Written request ->
Retype each of the records below, keeping every line identical to the original.

Records supplied ->
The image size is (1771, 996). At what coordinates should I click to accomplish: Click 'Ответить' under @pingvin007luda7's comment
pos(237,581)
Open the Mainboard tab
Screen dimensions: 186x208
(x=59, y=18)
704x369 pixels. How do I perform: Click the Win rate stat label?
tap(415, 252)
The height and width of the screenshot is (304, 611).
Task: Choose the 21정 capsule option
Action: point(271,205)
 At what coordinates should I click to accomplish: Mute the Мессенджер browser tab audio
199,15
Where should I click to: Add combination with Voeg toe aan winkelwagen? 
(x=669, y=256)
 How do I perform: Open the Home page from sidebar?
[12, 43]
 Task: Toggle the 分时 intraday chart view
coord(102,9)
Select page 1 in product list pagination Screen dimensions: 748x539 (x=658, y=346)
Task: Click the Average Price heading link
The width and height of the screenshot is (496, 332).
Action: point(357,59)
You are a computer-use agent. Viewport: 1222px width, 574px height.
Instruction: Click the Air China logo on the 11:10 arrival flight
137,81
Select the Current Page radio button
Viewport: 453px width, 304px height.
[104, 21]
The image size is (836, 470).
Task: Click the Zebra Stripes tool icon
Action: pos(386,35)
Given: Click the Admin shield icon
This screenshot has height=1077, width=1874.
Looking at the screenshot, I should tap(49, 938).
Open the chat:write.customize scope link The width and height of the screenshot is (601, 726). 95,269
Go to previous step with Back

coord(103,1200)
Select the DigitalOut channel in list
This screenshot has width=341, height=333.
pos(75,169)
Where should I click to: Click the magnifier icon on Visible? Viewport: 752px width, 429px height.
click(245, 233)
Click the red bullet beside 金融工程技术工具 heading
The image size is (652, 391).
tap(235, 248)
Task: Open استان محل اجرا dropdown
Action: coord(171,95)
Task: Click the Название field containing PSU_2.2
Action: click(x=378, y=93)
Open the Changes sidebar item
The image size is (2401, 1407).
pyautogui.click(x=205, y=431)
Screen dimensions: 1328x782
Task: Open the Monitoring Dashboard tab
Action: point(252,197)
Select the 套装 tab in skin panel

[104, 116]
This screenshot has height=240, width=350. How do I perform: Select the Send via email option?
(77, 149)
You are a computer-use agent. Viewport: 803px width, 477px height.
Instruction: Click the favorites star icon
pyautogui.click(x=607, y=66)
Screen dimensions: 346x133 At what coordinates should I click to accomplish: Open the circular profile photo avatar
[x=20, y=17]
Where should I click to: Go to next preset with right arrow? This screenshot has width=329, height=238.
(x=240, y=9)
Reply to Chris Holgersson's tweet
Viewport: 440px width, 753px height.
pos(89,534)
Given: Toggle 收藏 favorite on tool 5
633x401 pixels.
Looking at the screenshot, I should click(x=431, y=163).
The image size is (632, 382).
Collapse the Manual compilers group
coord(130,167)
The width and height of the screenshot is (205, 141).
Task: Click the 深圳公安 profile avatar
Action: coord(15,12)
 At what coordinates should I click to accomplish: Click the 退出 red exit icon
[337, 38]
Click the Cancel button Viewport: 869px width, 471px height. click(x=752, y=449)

Solution to this exercise ->
The image size is (1771, 996). At what coordinates should I click to accomplish: Click 'Ответить' under @pingvin007luda7's comment
pos(237,581)
Open the Mainboard tab
Screen dimensions: 186x208
(x=59, y=18)
704x369 pixels. How do I perform: Click the Win rate stat label?
tap(415, 252)
The height and width of the screenshot is (304, 611).
Task: Choose the 21정 capsule option
Action: point(271,205)
 At what coordinates should I click to accomplish: Mute the Мессенджер browser tab audio
199,15
Where should I click to: Add combination with Voeg toe aan winkelwagen? 
(x=669, y=256)
 How do I perform: Open the Home page from sidebar?
[12, 43]
 Task: Toggle the 分时 intraday chart view
coord(102,9)
Select page 1 in product list pagination Screen dimensions: 748x539 (x=658, y=346)
Task: Click the Average Price heading link
The width and height of the screenshot is (496, 332).
Action: point(357,59)
You are a computer-use agent. Viewport: 1222px width, 574px height.
Instruction: Click the Air China logo on the 11:10 arrival flight
137,81
Select the Current Page radio button
Viewport: 453px width, 304px height.
[104, 21]
The image size is (836, 470).
Task: Click the Zebra Stripes tool icon
Action: pos(386,35)
Given: Click the Admin shield icon
This screenshot has height=1077, width=1874.
Looking at the screenshot, I should tap(49, 938).
Open the chat:write.customize scope link The width and height of the screenshot is (601, 726). 95,269
Go to previous step with Back

coord(103,1200)
Select the DigitalOut channel in list
This screenshot has width=341, height=333.
pos(75,169)
Where should I click to: Click the magnifier icon on Visible? Viewport: 752px width, 429px height.
click(245, 233)
Click the red bullet beside 金融工程技术工具 heading
The image size is (652, 391).
tap(235, 248)
Task: Open استان محل اجرا dropdown
Action: coord(171,95)
Task: Click the Название field containing PSU_2.2
Action: click(x=378, y=93)
Open the Changes sidebar item
The image size is (2401, 1407).
pyautogui.click(x=205, y=431)
Screen dimensions: 1328x782
Task: Open the Monitoring Dashboard tab
Action: point(252,197)
Select the 套装 tab in skin panel

[104, 116]
This screenshot has height=240, width=350. How do I perform: Select the Send via email option?
(77, 149)
You are a computer-use agent. Viewport: 803px width, 477px height.
Instruction: Click the favorites star icon
pyautogui.click(x=607, y=66)
Screen dimensions: 346x133 At what coordinates should I click to accomplish: Open the circular profile photo avatar
[x=20, y=17]
Where should I click to: Go to next preset with right arrow? This screenshot has width=329, height=238.
(x=240, y=9)
Reply to Chris Holgersson's tweet
Viewport: 440px width, 753px height.
pos(89,534)
Given: Toggle 收藏 favorite on tool 5
633x401 pixels.
Looking at the screenshot, I should click(x=431, y=163).
The image size is (632, 382).
Collapse the Manual compilers group
coord(130,167)
The width and height of the screenshot is (205, 141).
Task: Click the 深圳公安 profile avatar
Action: coord(15,12)
 At what coordinates should I click to accomplish: Click the 退出 red exit icon
[337, 38]
Click the Cancel button Viewport: 869px width, 471px height. click(x=752, y=449)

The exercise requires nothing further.